What really happened to Terry Butcher’s iconic blood-stained shirt after World Cup chaos

Terry Butcher made history in 1989 when his iconic England football jersey was left completely stained with blood. During a match against Sweden in Stockholm on September 6, 1989, Butcher was injured on the pitch but remained determined to continue playing. His white shirt quickly turned red as a result of the injury.
More than 30 years on, Butcher has finally revealed what became of his kit from that momentous day. Speaking exclusively, he disclosed the fate of the blood-soaked items he had with him during the match.
"We binned the bandages but I still get people asking even today if I kept them," Butcher explained. "But no, they were soaked in blood, we threw those away. But I also had two jerseys in my bag to take back to Scotland and both of those were covered in blood too. They had to be washed though. I think they possible would have been a bit of a biohazard."
The revelation provides a clear answer to a question that has intrigued football fans for decades. Rather than preserving the bandages as a historic memento from the Sweden match, they were discarded immediately due to their contaminated state.

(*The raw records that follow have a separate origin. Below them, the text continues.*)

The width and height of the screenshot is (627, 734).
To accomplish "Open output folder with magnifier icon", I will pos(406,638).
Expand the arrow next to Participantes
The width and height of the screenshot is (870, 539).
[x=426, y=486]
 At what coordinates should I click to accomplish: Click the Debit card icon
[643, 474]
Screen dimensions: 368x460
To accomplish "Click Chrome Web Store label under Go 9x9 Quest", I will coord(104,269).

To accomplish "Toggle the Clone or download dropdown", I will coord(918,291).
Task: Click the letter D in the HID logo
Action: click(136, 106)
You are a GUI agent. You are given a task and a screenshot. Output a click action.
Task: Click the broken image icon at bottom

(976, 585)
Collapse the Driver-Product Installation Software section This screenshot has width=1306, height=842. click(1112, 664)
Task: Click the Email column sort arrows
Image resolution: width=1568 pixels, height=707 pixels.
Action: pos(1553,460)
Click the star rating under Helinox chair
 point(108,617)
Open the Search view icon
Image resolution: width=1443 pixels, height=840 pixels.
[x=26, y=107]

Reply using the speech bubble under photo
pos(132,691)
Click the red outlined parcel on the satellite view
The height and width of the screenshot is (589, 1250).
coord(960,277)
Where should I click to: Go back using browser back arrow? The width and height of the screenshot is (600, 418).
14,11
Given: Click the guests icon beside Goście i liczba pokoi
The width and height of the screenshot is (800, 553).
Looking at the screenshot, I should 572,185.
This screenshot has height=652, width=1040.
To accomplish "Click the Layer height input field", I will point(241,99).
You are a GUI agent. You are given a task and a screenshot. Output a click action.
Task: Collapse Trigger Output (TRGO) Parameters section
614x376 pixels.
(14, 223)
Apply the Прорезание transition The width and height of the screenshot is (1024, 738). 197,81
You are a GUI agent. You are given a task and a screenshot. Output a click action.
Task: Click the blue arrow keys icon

The two additional jerseys Butcher was carrying in his bag had also become stained with blood. Rather than being retained as artifacts from the iconic match, these underwent washing to address the biohazard they represented. His account reveals that while the image of his blood-stained shirt became part of football folklore, the physical evidence was treated as a practical concern rather than preserved for posterity.
Butcher's explanation, coming more than three decades after the incident, finally answers a lingering question in football history about what ultimately happened to one of sport's most memorable images.